Mr Ingram said shifting the responsibility onto retailers to restrict the sale of solvents was only a band-aid approach to the real issue.
"Retailers who are developing a responsible approach to the sale of solvents should be congratulated for their efforts, but the responsibility does not lie solely with them," Mr Ingram said.
"Police and social workers must be given more power to apprehend young people who are engaging in the practice of solvent abuse.
"At present, they are powerless to do anything.
"I have been told of one issue in this electorate where some teenagers were involved in chroming and their carer went to the neighbours and asked them to cut the bottoms out of their plastic shopping bags before they disposed of them in their own bins.
"This made the bags not as effective for inhaling solvents when the teenagers took them from their neighbours' bins.
"The latest campaign by the State Government is another example of shifting the responsibility to someone else rather than concentrating on the real issue, which is getting some help for those involved in inhaling volatile substances.
"In many cases, a visit from the police to the parents of those caught in the act would be a deterrent, but in the cases of those who parents did not care it is obvious that something stronger is needed.
"That is why the police need the authority to detain chromers and refer them to welfare agencies to work through the problem with that person.
"At present, chroming is banned in any state-run facility, but the workers still have to provide young people with support and advice.
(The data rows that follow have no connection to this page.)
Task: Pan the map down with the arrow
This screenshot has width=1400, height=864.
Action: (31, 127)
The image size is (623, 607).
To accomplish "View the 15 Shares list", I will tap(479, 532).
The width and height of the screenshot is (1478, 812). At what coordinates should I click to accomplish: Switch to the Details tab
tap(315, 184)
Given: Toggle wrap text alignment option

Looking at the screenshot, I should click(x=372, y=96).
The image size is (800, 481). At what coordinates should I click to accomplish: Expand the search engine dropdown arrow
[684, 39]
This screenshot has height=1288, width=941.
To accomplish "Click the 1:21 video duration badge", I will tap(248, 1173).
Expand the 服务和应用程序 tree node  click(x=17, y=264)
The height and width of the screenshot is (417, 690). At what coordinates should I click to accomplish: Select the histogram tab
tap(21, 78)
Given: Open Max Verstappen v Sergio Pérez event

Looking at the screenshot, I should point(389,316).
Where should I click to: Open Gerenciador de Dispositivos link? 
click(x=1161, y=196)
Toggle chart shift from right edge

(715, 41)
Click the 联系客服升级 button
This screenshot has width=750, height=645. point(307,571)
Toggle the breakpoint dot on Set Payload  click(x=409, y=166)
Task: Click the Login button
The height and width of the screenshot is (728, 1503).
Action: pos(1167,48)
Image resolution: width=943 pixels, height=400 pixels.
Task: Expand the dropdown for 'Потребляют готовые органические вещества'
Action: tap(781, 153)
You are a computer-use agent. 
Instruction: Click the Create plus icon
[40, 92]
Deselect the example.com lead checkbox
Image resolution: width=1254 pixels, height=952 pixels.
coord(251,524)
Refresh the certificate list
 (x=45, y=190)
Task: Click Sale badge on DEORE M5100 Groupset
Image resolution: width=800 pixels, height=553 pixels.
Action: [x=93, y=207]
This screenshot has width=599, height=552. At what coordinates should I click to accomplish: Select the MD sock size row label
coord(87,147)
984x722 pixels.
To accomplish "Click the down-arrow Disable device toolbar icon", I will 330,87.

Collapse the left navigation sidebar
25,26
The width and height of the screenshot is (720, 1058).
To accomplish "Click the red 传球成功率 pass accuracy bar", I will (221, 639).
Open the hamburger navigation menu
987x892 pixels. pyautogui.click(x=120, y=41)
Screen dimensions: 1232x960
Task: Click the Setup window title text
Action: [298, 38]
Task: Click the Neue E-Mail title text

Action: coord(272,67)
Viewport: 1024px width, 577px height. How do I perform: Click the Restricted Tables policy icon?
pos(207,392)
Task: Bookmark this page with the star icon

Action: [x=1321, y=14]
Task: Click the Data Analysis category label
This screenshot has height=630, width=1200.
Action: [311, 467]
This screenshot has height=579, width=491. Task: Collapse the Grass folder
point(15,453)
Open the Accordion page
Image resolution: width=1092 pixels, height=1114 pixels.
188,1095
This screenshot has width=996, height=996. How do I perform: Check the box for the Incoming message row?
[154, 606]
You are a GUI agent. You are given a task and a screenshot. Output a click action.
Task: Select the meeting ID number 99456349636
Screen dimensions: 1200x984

"In other words, if a person is inhaling volatile substances in one of these places, their carer is virtually powerless and can only supervise.
"I am aware that the State Government is attempting to deal with the problem with a number of initiatives, but I believe the real solution lies in recommendations from the Parliamentary Inquiry into the Inhalation of Volatile Substances.
"Their report is due to be tabled in the spring sitting of Parliament and I believe it contains recommendations to increase the powers of police and allow them the ability to seize and destroy any articles used in the chroming practice.
"I am looking forward to receiving a copy of the report and considering its contents," Mr Ingram said.